[[ EXCERPTED DATA, beginning ]]

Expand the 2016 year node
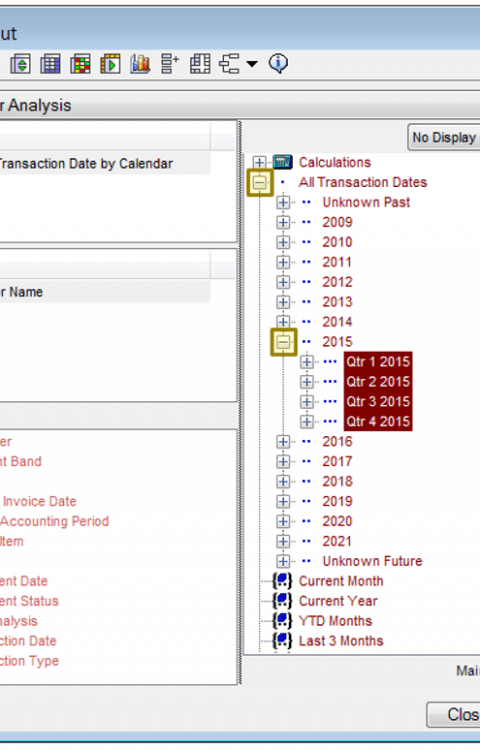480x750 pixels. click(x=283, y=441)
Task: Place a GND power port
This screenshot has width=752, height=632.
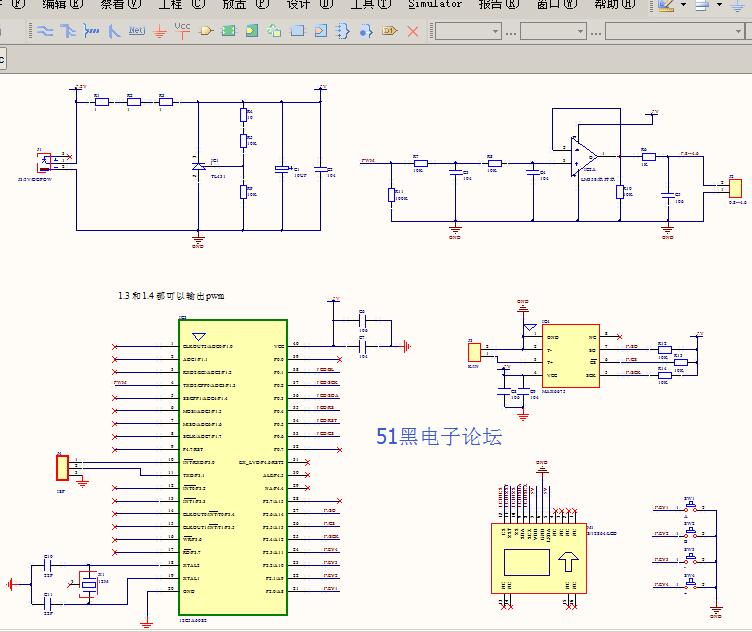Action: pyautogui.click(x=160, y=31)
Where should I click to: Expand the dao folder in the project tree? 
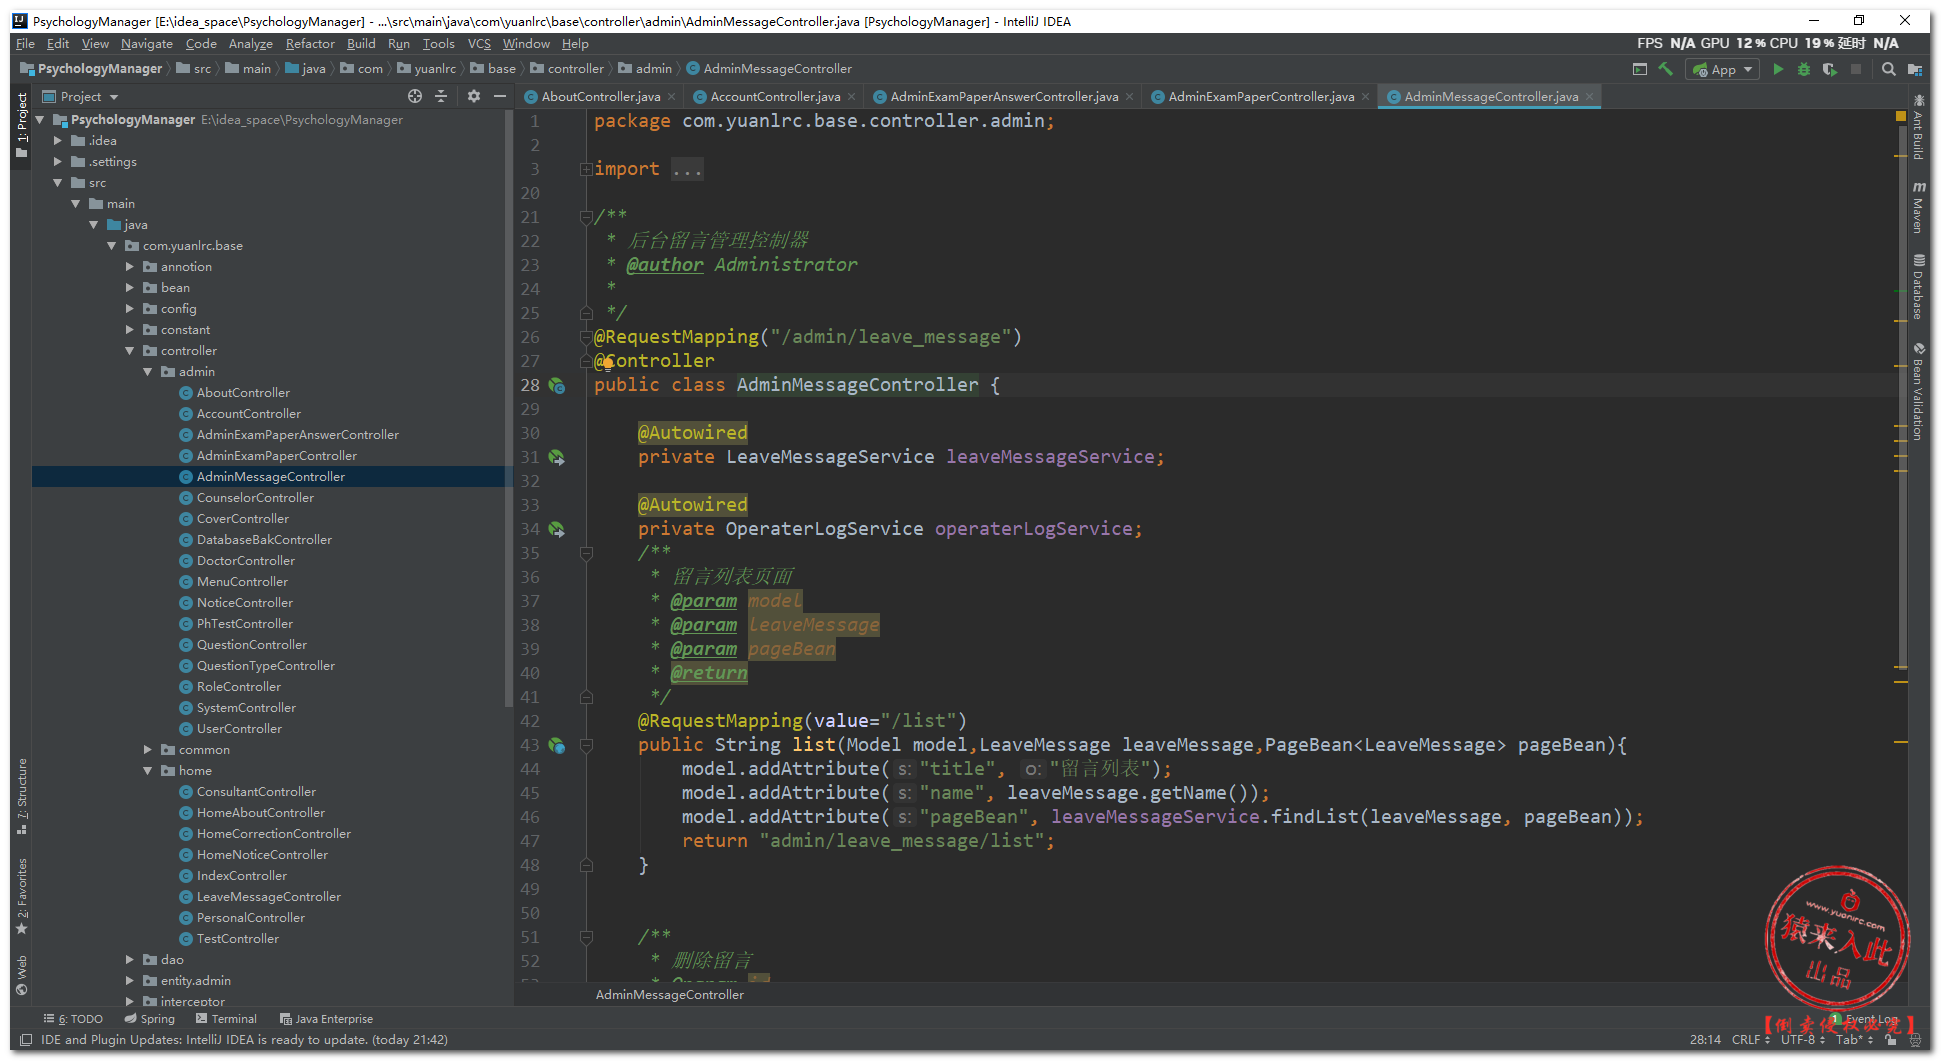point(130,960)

[[ EXCERPTED DATA, end ]]
[[ EXCERPTED DATA, beginning ]]

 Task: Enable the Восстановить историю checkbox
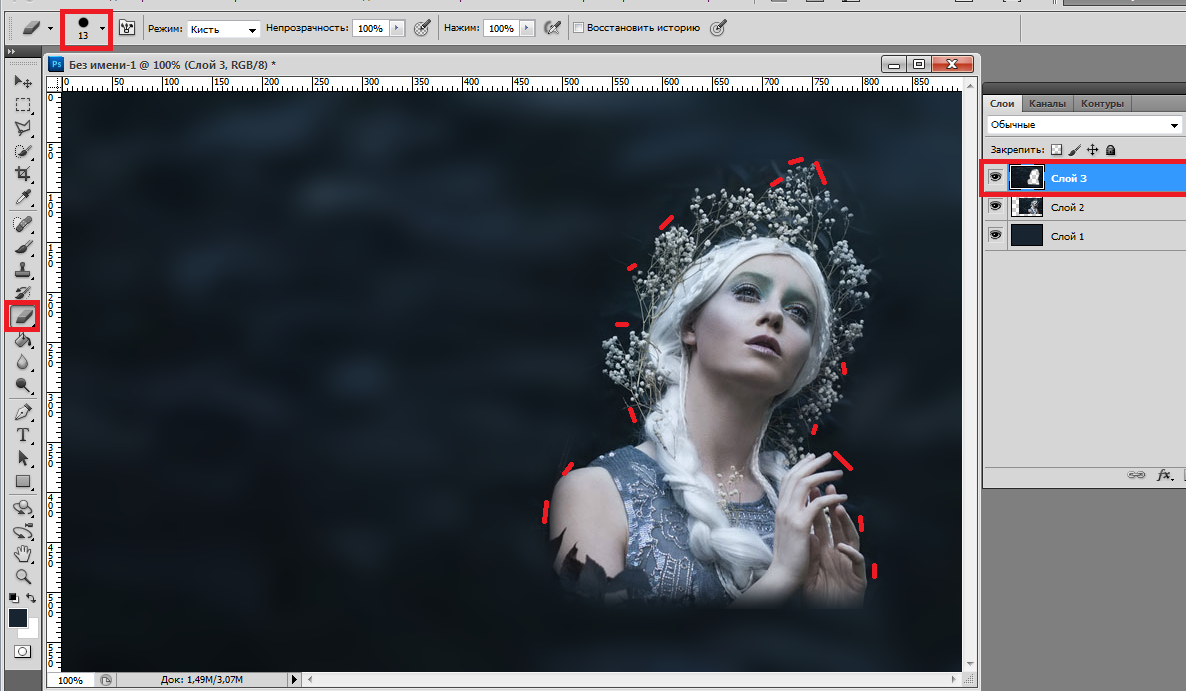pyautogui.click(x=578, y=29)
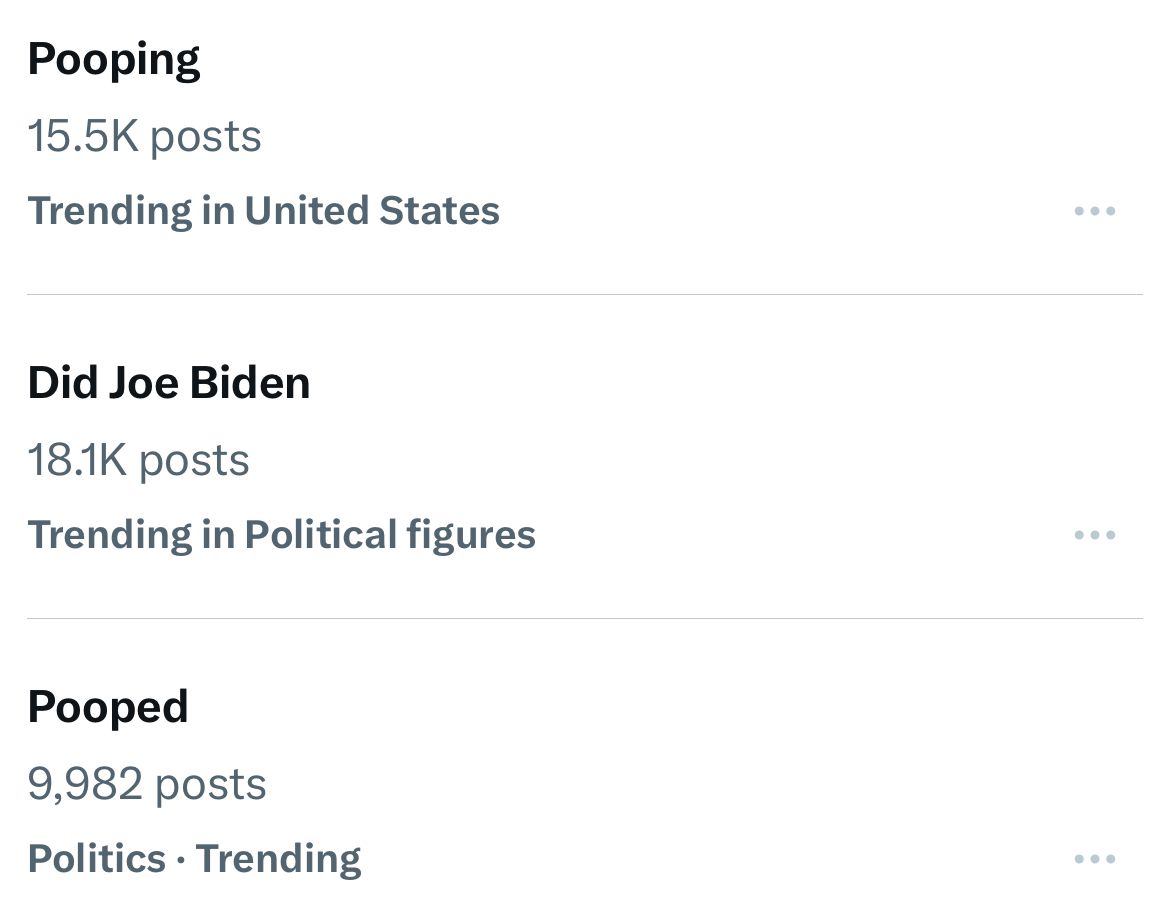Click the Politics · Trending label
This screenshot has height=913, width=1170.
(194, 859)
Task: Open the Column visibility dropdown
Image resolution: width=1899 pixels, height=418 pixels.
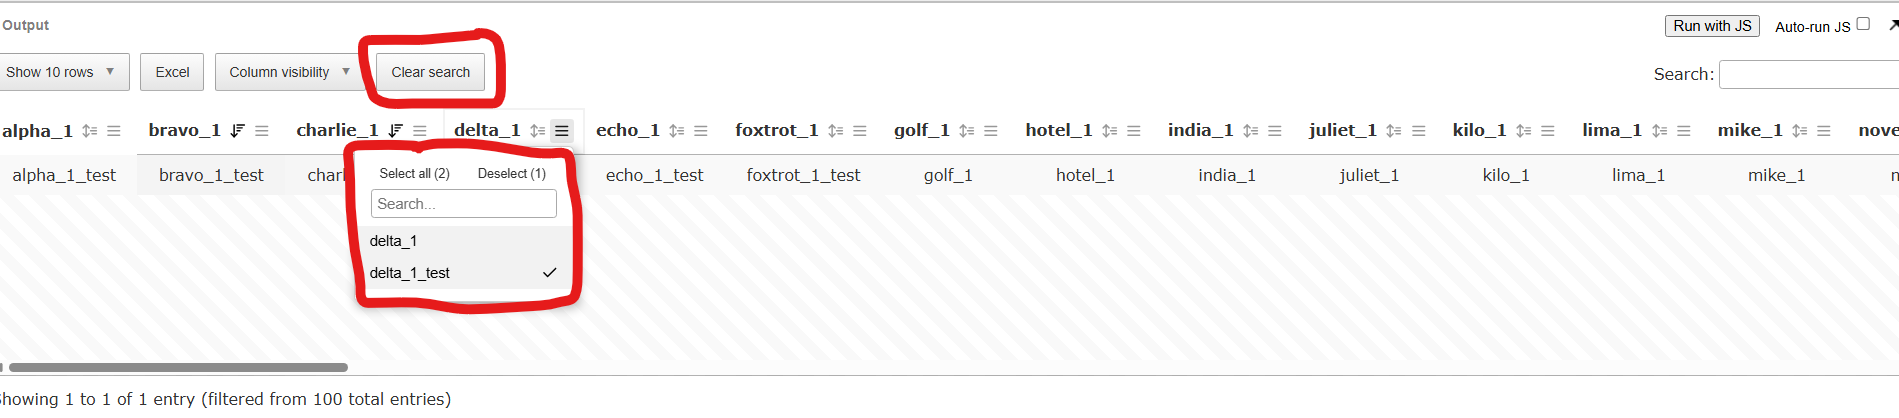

[[ EXCERPTED DATA, end ]]

*AIM OF THE EXERCISE*.
Please print the lines above word for word, starting at the one with "Task: Enable the" and ending at the one with "Image resolution: width=1899", both included, and without any picture.

*RESPONSE TO THIS EXERCISE*.
 Task: Enable the Восстановить историю checkbox
pyautogui.click(x=578, y=29)
Click the Politics · Trending label
This screenshot has height=913, width=1170.
(194, 859)
Task: Open the Column visibility dropdown
Image resolution: width=1899 pixels, height=418 pixels.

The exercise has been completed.